誠実さとは、どんなことがあっても目標にしがみつくことではない。それは、選択の瞬間にミッションに基づいた行動をとることである。
「原則に基づいた目標」を設定するには、人間の持つ四つの独特な能力すべてを相乗効果的に使うことが必要となる。
・良心を通して、自分と「ビジョンが発するエネルギー」「ミッション」「原則」とを結びつける。
・創造力を用いて、目標を達成すための相乗効果的・創造的な方法をイメージする。
・自覚によって、現実的な目標を設定する。
・自由意志を用いて、意義のある選択をし、それを実行に移す。約束したことは誠実さをもって必ず実行する。
効果的な「週単位の目標」の五つの特徴
(1)良心に従っている
(2)第二領域に含まれる事柄が多い
(3)人間として基本的なニーズと能力を反映している
(4)「集中の輪」の中にある---「集中の輪」とは、関心があり、影響を及ぼすことができ、自分のミッションに合致している事柄のことである。
(5)「決意」と「専念」のどちらなのかがはっきりしている
第二領域時間管理とは、スケジュールに優先順位をつけることではなく、優先課題をスケジュールに入れることである。時間帯のすべてをスケジュールで満たすことではなく、「大きな石(優先事項)」を先に入れ、それから必要に応じて「砂利」や「砂」や「水」を入れることである。
容器をいっぱいに満たすことが目的ではない。目的は、まず最初に「大きな石」を入れ、あとで良心に従って変更することもできるように少し隙間を空けておくことである。
どの週も、どの日も、どの瞬間も、未知の領域であり、すでに過ぎ去った時間ではない。私たちは、落下傘で未知の領域に降下していくのである。自分が作った道路地図は役には立つものの、効果的に車を運転できるかどうかはほとんど自分自身の羅針盤にかかっており、いかなるときにも「真北」に合わせることを可能にする四つの能力が試される。だから、第二領域時間管理の目的は、「選択の瞬間に誠実になれる力を身につけること」なのである。そうすれば、どんなに寄り道をしようが、新たにどんな道が造られようが、自分の羅針盤を頼りに自分の進むべき道が見えてくる。
「私たち強制収容所に入れられていた者は、最後のパンを人に譲って、他人を慰めながら歩き回っていた男たちのことを覚えています。そのような人たちはごく少数でしたが、それでも、そのような人がいるということは、『人間には奪うことのできないものが一つある』という十分な証拠になります。その『奪うことのできない唯一のもの』とは、人間の持つ自主性(ある状況に置かれたとき、自分独自の態度を選択する自由)です。
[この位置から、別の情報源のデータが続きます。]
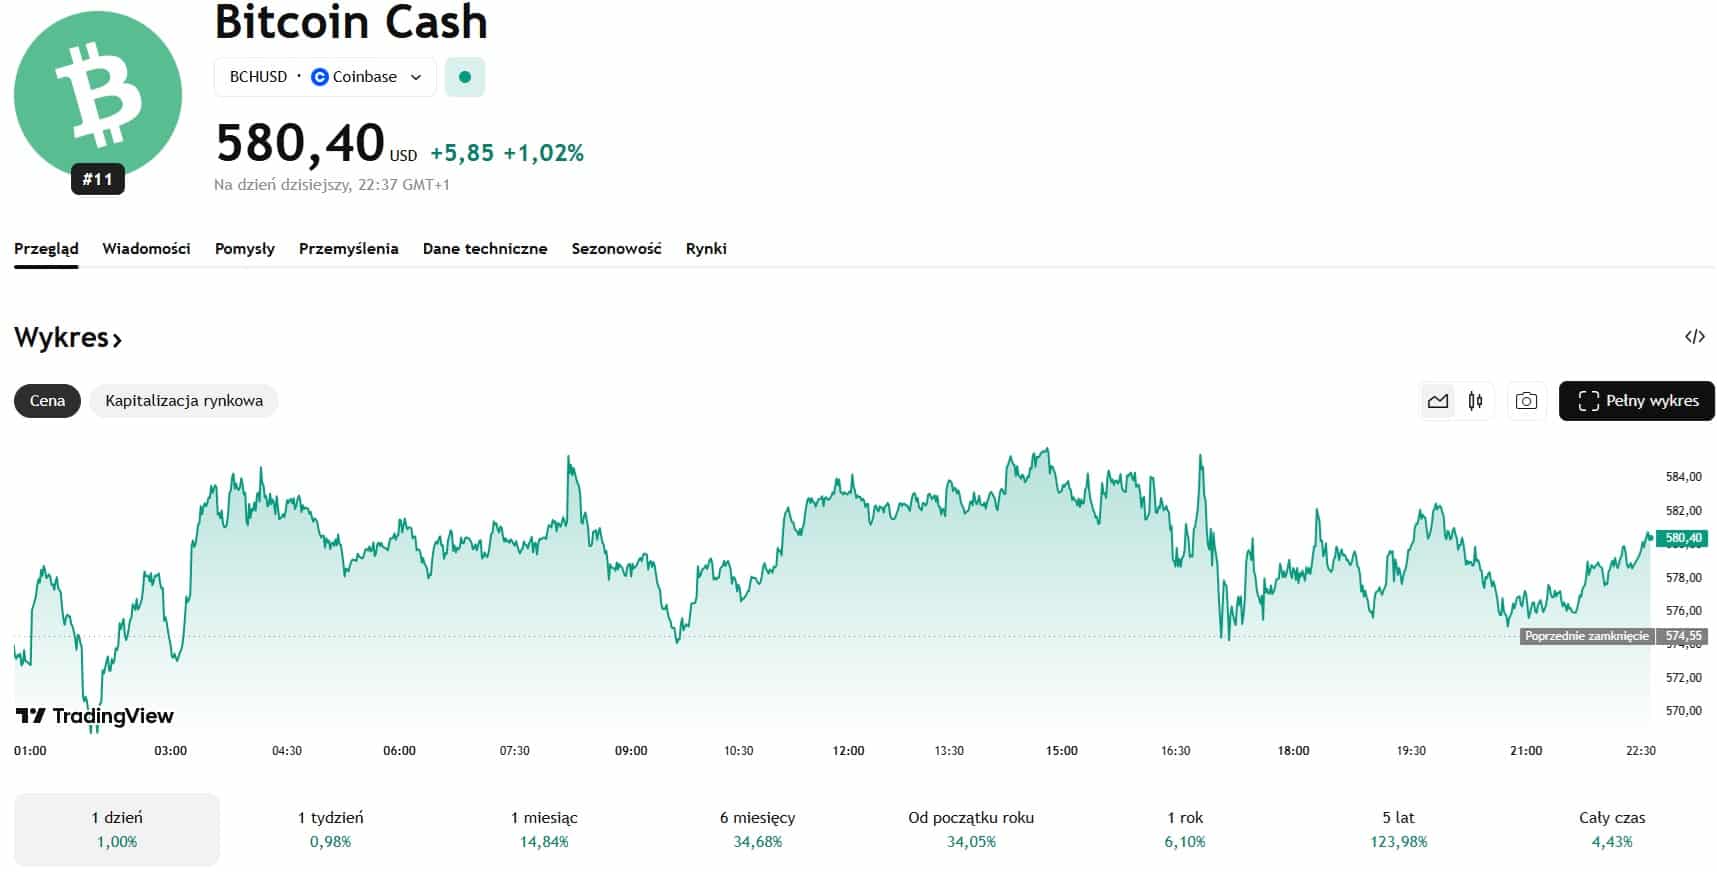Select the 1 dzień time range
This screenshot has width=1717, height=872.
pyautogui.click(x=117, y=829)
選択の自由は常にあるのです。毎日、毎時間、選択の機会が存在しています。あなたの自主性(心の自由)を奪うような高圧的な力が立ちはだかったとしても、それに屈するか屈しないかはすべてあなたの選択になるのです。もし屈してしまえば、あなたはもう周囲の状況に左右される人間になってしまうのです。」(ビクター・フランクル)
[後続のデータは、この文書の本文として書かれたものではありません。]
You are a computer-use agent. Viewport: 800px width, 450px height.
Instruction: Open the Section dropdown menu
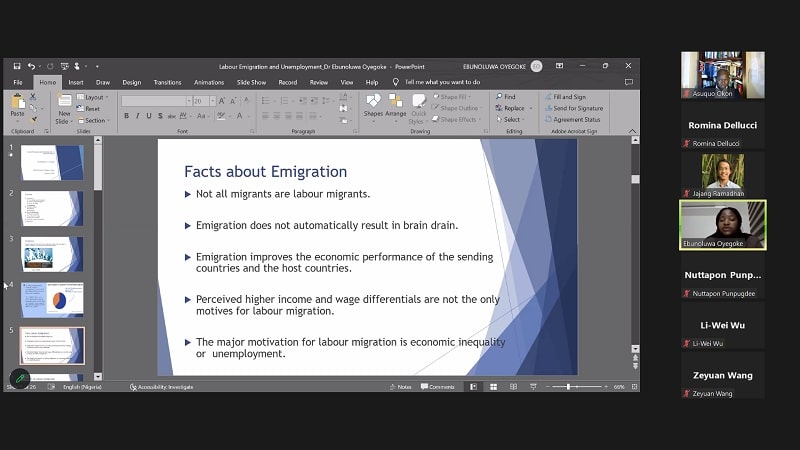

第二領域時間管理の重要な目的は、物事に対して反応的(被害者意識を持ち、感情的)にならず、誠実に行動する力を高めることである。そのために私たちは、個人のミッション・ステートメントを作ったり、週間計画を立てることによって実践していくのだ。計画を立てるとき、私たちは、原則・ニーズ・能力に基づき主体性をもって決定するためにも、反応的になってはならない。
私たちは、毎日の出来事、瞬間瞬間の出来事に対して、刺激と反応の間のスペースで立ち止まることにより、誠実に実行する能力を高めることができる。自分に対して素直な気持ちで、(1)意図をもって尋ね、(2)言い訳をせずに聴き、(3)勇気をもって行動する、という人間の独特の能力を使えば、誠実さが生まれてくるのだ。